Acaso influyese que tocaron poco, pues de esta manera atacaban los pasodobles con mayor gusto. El popularísimo Nerva lo bordaron, si bien apenas pudo oirse la mitad, ya que en aquellos precisos instantes le dio a El Cordobés por pegar el salto de la rana y provocó un delirante griterío.Todo lo demás no valió un duro. Desde aquel toro de Ortega Cano que abrió plaza hasta el último de José Ignacio Sánchez, deambulaban tronados, se quedaban de un aire mirando al norte, caían redondos -si no era cuadrados-, unas veces vencidos por la parte del hocico, otras por la del rabo, o simplemente se les venían abajo sus 600 kilos de corpachón y caían a plomo, espachurrando contra la negra arena lo del día de la boda.

La parte torera, al detalle y en su conjunto, aún valió menos.

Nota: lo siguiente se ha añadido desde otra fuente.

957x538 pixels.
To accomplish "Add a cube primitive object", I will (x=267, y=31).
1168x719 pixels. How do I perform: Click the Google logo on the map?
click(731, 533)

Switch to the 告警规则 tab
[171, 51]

La parte torera dio la nota, con especial estridencia ese colectivo de individuos que calzan bota hierro, calan castoreño, cabalgan percherones gigantescos y se constituyen en fortalezas inexpugnables con el único fin de abrir a los toros en canal y dejarlos para el arrastre.

Perdida totalmente la torería, la sensibilidad y el sentido común, este pelotón de castigo ataca, acorrala, destruye sin piedad, da igual que el toro sea bravo o manso, poderoso o parapléjico. Dentro de la penosa invalidez de los toros, alguno se arrancó de largo, y aunque se dejaba los últimos hálitos intentando recargar en el peto, también le echaban el caballo encima, le, rodeaban metiendo varazo sanguinario, le encerraban contra las tablas.

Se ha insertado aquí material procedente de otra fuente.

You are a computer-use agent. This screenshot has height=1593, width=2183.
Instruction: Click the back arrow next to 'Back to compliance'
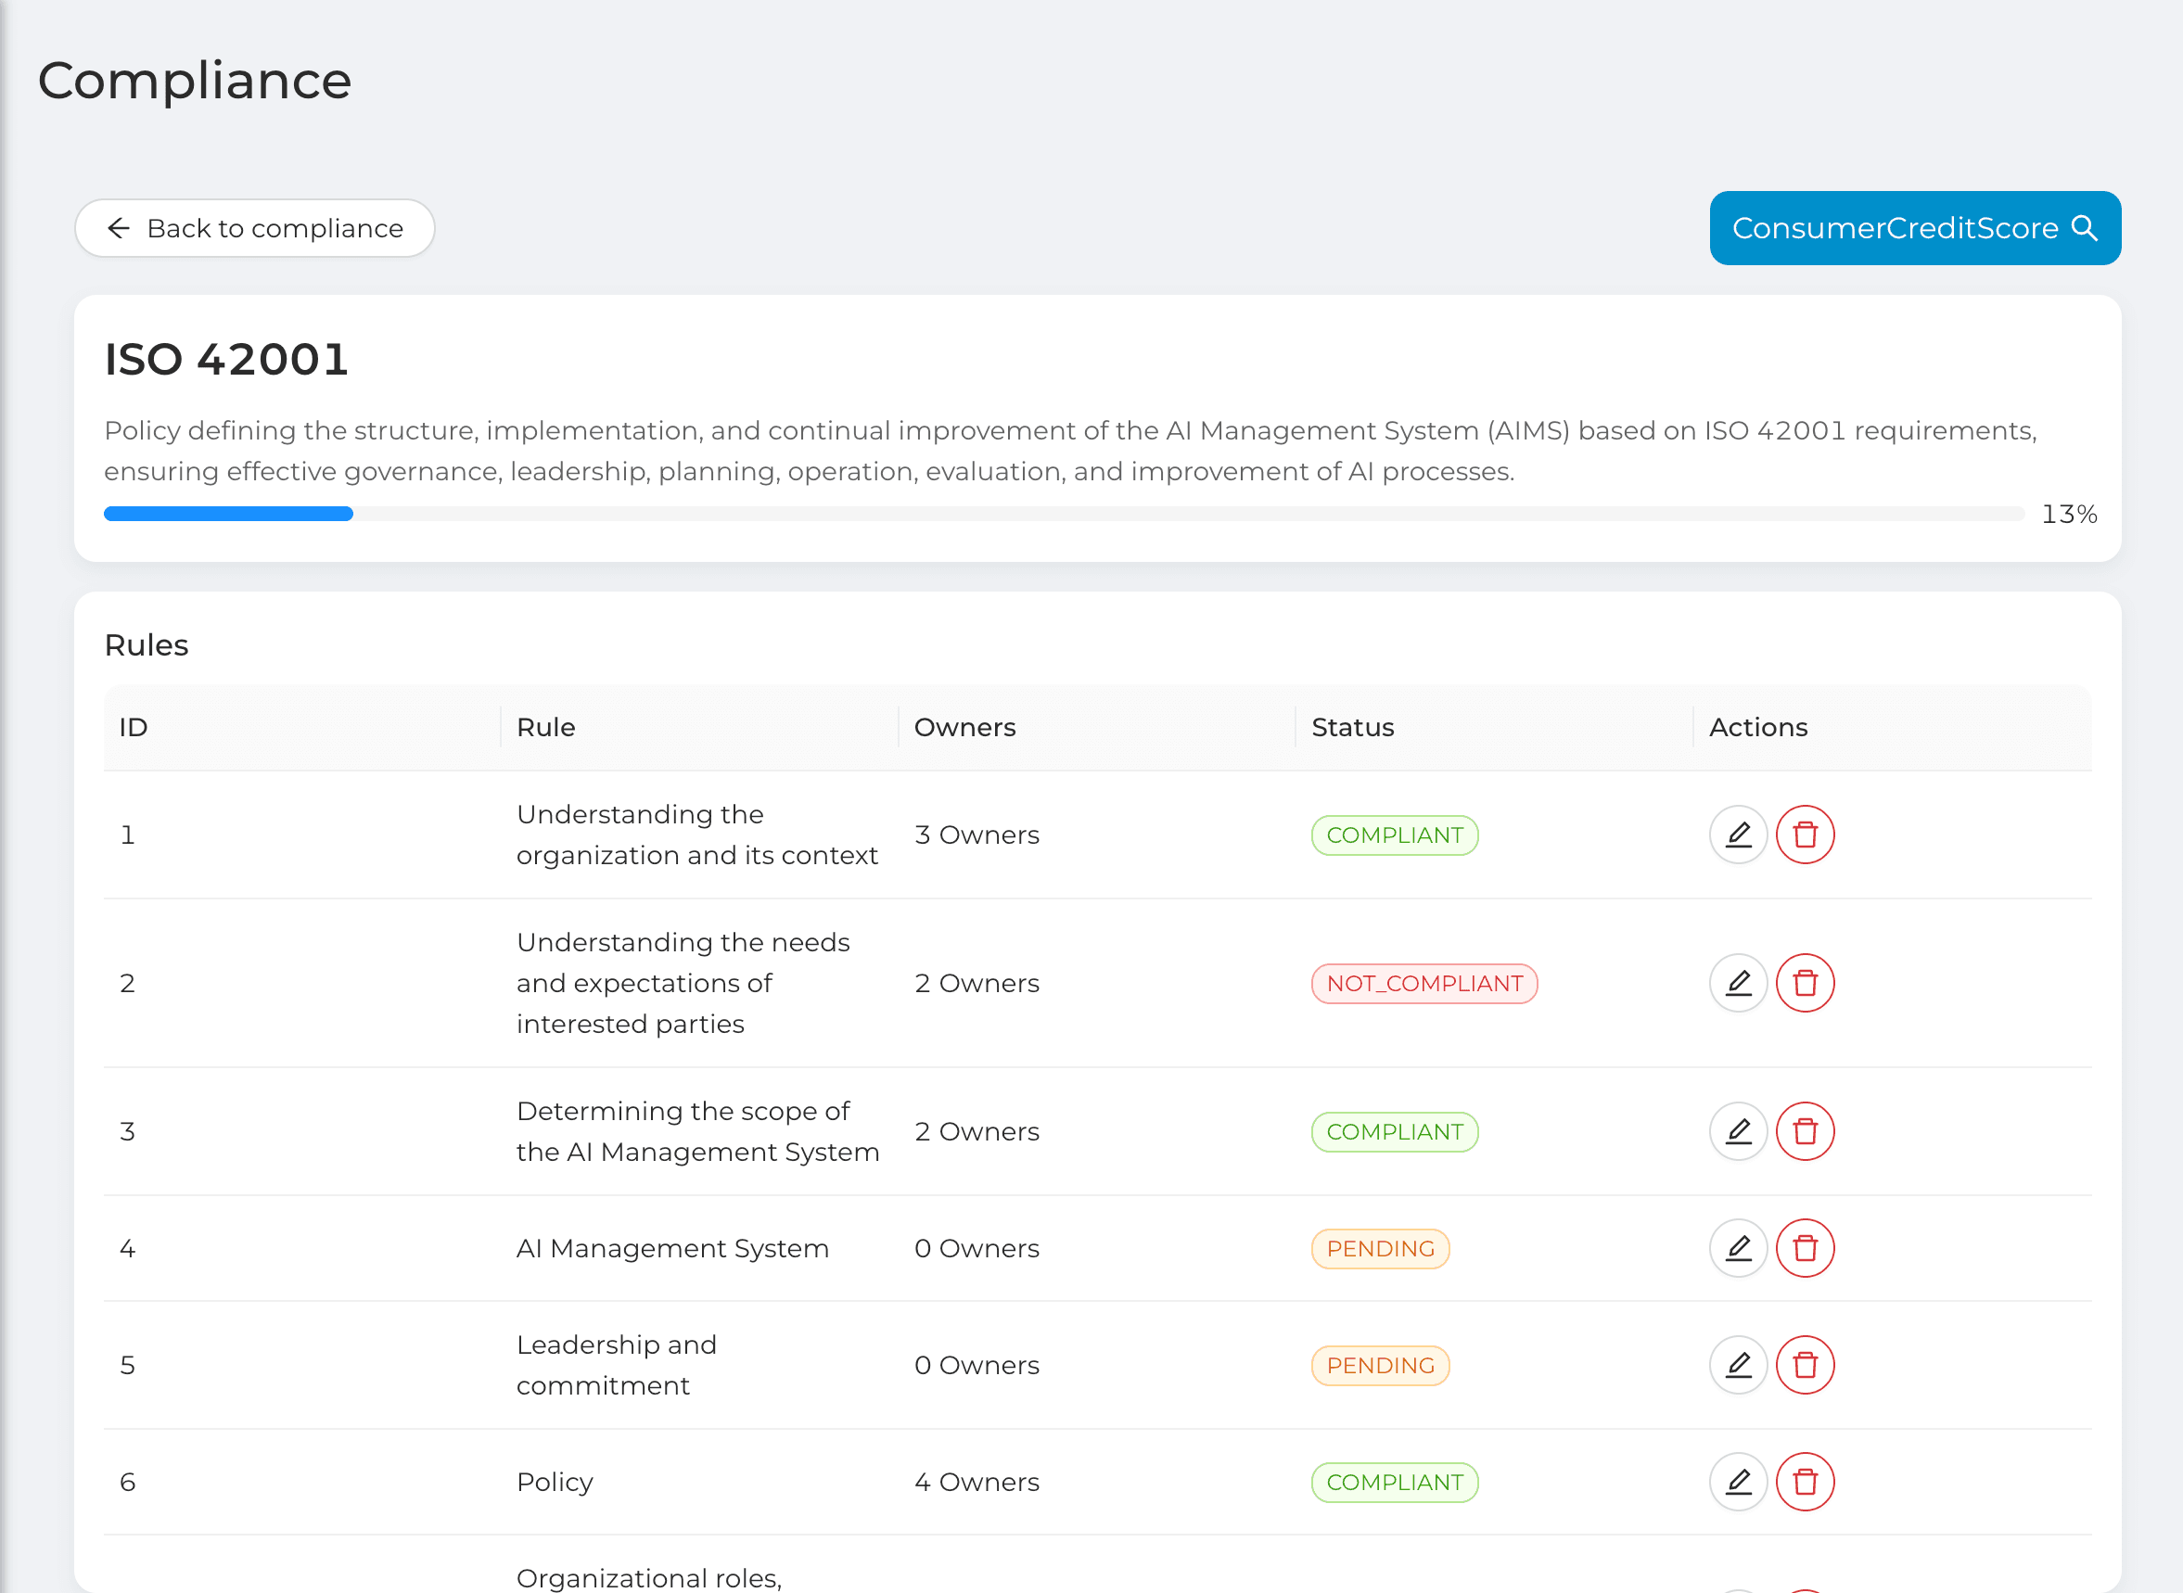pyautogui.click(x=119, y=228)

La acorazada de picar ha convertido el primer tercio en una repulsiva carnicería, es evidente que con el beneplácito de los toreros y la anuencia de un público triunfalista, sin mesura ni criterio, al que estos sórdidos sucesos y la propia lidia le traen absolutamente sin cuidado. La degradación de lo que fue arte de torear, lidia de reses bravas, es total. Un espectáculo que se fundamenta en sacar animales inválidos y rajarlos además en canal desde lo alto de un jamelgo imbatible para que una corte de figurines horteras les hagan cucamonas y ganen con eso fortunas, es impresentable; es denigrante; es de denuncia.

Los de las cucamonas hicieron poca gracia en el transcurso de la interminable y siniestra función. El Cordobés ratoneó aplicando muletazos acelerados a su primero, que le pegó la voltereta en un descuido, y al quinto de la tarde, único que no se desplomaba, le dió multitud de pases voluntariosos, hasta concluir con el salto de la rana, cuya zafiedad provocó un frenesí de aclamaciones en amplios sectores del coso.

Ortega Cano se ponía relamido mientras su primer toro hocicaba la arena y un número importante de aficionados tomó la puerta. Cuando le daba medios pases al cuarto, apenas quedaba ya afición en la plaza: la mayoría había salido corriendo al ver cómo caía patas arriba el tercer toro al iniciar José Ignacio Sánchez la faena de muleta. El sexto estaba aún peor y se desentendía de las finas posturas que adoptaba José Ignacio Sánchez para ensayar el toreo clásico. La música y acá iban quedando para entonces. Y el lehendakari, no se sabe si por las obligaciones protocolarias propias de su cargo o porque el hombre se había quedado dormido.